Study text »
Mr. Guterres referred to his call in March for a global ceasefire to respond to the pandemic, saying that while well received, it “has not been translated into concrete action” and maintained that in some cases, the pandemic may even create incentives for warring parties to press their advantage or strike while international attention is focused elsewhere.
“Both scenarios could lead to increases in violence. And civilians always pay the price,” stated the UN chief.
Turning to peacekeeping, he called UN blue helmets “one of the most effective means of protecting civilians in conflict zones around the world”, noting their support to national authorities by protecting healthcare and humanitarian workers and facilitating access to aid and protection.
Against the backdrop of little progress on international law compliance; more than 20,000 civilians casualties in just ten conflicts; tens of thousands of children recruited into hostilities last year; millions of displaced people; women and girls subjected to “appalling levels of sexual and gender-based violence”; the disproportionate impact on people with disabilities; and conflict as “the main driver of global hunger”, the Secretary-General painted a gloomy picture on the protection of civilians.

Questions on the material »
1 – Transcribe the part of the passage on protecting civilians starting at "Against the backdrop" and ending at "protection of civilians.".
2 – Decide whether each statement below agrees with the passage on protecting civilians. Answer yes or no, and quote the words that settle it.
(a) Mr. Guterres said his March call for a global ceasefire has been turned into concrete action.
(b) He described UN blue helmets as one of the most effective means of protecting civilians in conflict zones.
(c) The Secretary-General described conflict as the main driver of global hunger.
3 – Take the passage on protecting civilians further, picking up after its last sentence.

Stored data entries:
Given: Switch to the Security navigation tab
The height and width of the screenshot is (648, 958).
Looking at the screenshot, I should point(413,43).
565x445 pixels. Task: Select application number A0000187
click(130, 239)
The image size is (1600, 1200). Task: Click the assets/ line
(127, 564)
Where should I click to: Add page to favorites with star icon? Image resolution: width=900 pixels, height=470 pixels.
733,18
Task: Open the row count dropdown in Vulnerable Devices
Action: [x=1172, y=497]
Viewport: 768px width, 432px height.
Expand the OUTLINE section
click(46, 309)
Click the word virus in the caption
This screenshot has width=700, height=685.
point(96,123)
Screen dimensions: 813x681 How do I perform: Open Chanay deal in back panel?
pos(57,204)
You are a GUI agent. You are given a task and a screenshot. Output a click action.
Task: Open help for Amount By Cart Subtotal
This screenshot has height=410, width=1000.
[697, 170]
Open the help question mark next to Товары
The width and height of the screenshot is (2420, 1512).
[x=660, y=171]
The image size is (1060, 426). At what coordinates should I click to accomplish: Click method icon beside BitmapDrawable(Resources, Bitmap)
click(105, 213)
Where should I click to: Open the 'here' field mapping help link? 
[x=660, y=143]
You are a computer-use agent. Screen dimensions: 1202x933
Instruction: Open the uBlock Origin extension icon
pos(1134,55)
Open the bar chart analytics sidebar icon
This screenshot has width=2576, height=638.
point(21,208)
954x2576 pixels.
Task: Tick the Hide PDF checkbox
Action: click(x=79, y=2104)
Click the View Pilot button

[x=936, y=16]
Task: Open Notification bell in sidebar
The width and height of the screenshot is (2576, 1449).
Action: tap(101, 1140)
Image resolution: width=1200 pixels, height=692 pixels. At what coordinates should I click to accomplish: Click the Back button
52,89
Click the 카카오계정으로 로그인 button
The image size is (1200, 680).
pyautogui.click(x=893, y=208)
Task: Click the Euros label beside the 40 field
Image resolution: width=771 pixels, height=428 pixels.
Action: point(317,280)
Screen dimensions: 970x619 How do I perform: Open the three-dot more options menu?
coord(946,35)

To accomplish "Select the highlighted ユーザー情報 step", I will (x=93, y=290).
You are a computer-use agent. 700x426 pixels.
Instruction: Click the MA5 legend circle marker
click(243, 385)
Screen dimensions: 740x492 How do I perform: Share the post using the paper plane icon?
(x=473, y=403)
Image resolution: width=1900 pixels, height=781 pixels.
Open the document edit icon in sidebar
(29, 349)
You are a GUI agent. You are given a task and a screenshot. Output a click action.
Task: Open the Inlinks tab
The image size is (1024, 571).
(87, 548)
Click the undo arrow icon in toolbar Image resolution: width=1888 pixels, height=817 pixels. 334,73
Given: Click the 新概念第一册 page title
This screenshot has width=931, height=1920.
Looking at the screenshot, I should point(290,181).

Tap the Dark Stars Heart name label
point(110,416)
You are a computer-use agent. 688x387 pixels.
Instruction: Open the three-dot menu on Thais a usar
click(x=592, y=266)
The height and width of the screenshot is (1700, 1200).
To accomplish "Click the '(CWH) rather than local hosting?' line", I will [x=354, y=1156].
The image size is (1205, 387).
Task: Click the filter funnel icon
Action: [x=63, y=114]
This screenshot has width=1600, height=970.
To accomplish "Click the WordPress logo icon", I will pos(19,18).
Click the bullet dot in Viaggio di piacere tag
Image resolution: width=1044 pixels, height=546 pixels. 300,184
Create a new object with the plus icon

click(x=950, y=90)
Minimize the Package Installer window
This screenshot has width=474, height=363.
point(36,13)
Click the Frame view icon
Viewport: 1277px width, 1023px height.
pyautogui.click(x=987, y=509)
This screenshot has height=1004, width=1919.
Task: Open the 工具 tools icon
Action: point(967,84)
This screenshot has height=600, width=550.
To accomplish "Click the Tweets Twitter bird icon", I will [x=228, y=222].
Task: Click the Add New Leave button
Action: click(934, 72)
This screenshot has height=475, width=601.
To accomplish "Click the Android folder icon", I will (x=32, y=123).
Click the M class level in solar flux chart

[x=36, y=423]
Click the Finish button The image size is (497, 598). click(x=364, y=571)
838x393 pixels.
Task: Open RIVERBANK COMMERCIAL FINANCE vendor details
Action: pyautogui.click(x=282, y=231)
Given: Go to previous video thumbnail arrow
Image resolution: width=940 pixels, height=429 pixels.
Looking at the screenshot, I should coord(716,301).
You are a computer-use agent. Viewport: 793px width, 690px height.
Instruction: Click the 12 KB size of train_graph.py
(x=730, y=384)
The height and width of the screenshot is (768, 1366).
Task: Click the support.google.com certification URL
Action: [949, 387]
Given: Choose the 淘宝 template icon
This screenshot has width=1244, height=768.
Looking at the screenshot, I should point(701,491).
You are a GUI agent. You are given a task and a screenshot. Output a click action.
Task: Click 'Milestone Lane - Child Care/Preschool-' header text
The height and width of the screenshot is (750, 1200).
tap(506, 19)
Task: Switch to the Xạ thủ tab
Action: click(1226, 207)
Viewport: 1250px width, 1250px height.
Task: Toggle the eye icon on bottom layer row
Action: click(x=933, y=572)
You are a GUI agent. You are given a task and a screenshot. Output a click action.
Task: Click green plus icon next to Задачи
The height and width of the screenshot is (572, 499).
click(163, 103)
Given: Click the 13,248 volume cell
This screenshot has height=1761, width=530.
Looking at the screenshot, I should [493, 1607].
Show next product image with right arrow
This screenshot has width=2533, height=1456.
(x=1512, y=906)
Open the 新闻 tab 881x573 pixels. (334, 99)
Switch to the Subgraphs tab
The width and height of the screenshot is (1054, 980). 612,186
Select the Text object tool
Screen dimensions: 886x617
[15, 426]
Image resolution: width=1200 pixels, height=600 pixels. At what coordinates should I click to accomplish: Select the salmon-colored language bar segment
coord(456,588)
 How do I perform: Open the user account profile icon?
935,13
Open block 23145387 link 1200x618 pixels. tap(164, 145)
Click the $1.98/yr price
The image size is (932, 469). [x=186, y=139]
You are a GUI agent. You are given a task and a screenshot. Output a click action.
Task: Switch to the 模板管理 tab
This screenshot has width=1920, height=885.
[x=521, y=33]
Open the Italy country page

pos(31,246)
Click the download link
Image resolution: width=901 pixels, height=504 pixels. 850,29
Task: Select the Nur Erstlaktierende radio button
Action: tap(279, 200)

Responses to the exercise »
1 –
Against the backdrop of little progress on international law compliance; more than 20,000 civilians casualties in just ten conflicts; tens of thousands of children recruited into hostilities last year; millions of displaced people; women and girls subjected to “appalling levels of sexual and gender-based violence”; the disproportionate impact on people with disabilities; and conflict as “the main driver of global hunger”, the Secretary-General painted a gloomy picture on the protection of civilians.

2 –
(a) No: "has not been translated into concrete action"
(b) Yes: "one of the most effective means of protecting civilians in conflict zones around the world"
(c) Yes: "the main driver of global hunger"

3 –
“Violence against humanitarian workers and assets was widely reported”, the UN chief added.
“This month’s attack on a maternity hospital in Kabul, in the middle of a major global health crisis, makes it even more essential for Member States to take urgent measures to implement Security Council resolutions and protect the provision of medical care in conflict”, he underscored.
Political solutions are key
In closing, Mr. Guterres stressed the need to do more to prevent, reduce and resolve conflicts as well as ensure compliance with international law and accountability.
“Sustainable political solutions remain the only way to ensure that civilians are kept safe from harm”, concluded the Secretary-General.
A list of concerns
The President of the International Committee of the Red Cross (ICRC), Peter Maurer, set out a detailed list of concerns to the Council, from the rising number of displaced people and the rapid spread of hate speech, to the shrinking space for neutral humanitarian work and the behavior of belligerents and those who support them.
In particular, he cited “the devastating impacts for civilians when explosive weapons with a wide impact area are used in populated areas”.
He called on the Council to ensure that its response in all situations are guided by “the utmost respect for the protection of civilians” and respect for “the dignity and rights” of people.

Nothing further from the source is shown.